NEW YORK (AP) - When Dolphins rookie Reshad Jones stayed out of bounds too long on a Miami punt against the New York Jets, he never could have known he was setting up an NFL scandal.
If not for Jones’ unsportsmanlike conduct penalty, the CBS cameras might not have caught what happened on the next Dolphins punt: a Jets coach tripping a Miami player along the sideline. Sal Alosi might still be working for New York, and his colleagues wouldn’t be facing accusations they encourage dirty play.
It all started with a conversation between CBS analyst Dan Fouts and director Suzanne Smith during the third quarter of their coverage of the Dec. 12 game at New Meadowlands Stadium, producer Bob Mansbach recalled Tuesday in an interview with The Associated Press.
After Jones was penalized for not immediately returning to the field upon being pushed out, they decided to focus a camera on the sideline for the following punt.

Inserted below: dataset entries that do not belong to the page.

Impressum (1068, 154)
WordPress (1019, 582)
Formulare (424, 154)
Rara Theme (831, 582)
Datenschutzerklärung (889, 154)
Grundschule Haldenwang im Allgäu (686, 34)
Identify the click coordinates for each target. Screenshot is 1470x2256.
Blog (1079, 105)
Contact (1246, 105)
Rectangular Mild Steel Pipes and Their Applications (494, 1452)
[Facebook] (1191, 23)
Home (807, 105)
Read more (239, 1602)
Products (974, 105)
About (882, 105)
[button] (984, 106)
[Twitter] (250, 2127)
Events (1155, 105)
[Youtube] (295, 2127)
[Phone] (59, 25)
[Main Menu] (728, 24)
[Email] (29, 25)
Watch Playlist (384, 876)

Several minutes later, Dolphins rookie defensive back Nolan Carroll fell to the turf in pain while covering the kick. Mansbach looked at the replay, assuming he’d see Carroll pull up with a bad hamstring or collide with an opposing player.
Instead, to his surprise, Carroll appeared to be tripped by a member of the Jets. Not entirely sure what he had seen, Mansbach said through Fouts’ earpiece, “I think he may have been tripped.”
CBS showed the replay multiple times, emphasized by Fouts’ commentary, blowing up the image of what clearly appeared to be Alosi’s knee stuck out to topple Carroll.
That led to reporters asking the teams about the incident after the game. Within hours, Alosi, the Jets’ strength and conditioning coach, had admitted in a statement to tripping the player.
The next day, Alosi was suspended by the team without pay for the rest of the season and fined $25,000. When it came out two days later that Alosi had told five inactive players to form a wall on the sideline during the punt, he was suspended indefinitely. And coach Rex Ryan and other staffers were bombarded with questions about whether they knew about the ploy.
But when Mansbach and Fouts were driving back to New York City that night after the game, they wouldn’t have predicted all that. The tripping replay was just one of many moments in the frenzy of broadcasting the NFL.
“We didn’t think it was that big a deal,” Mansbach said. “It just caught fire.”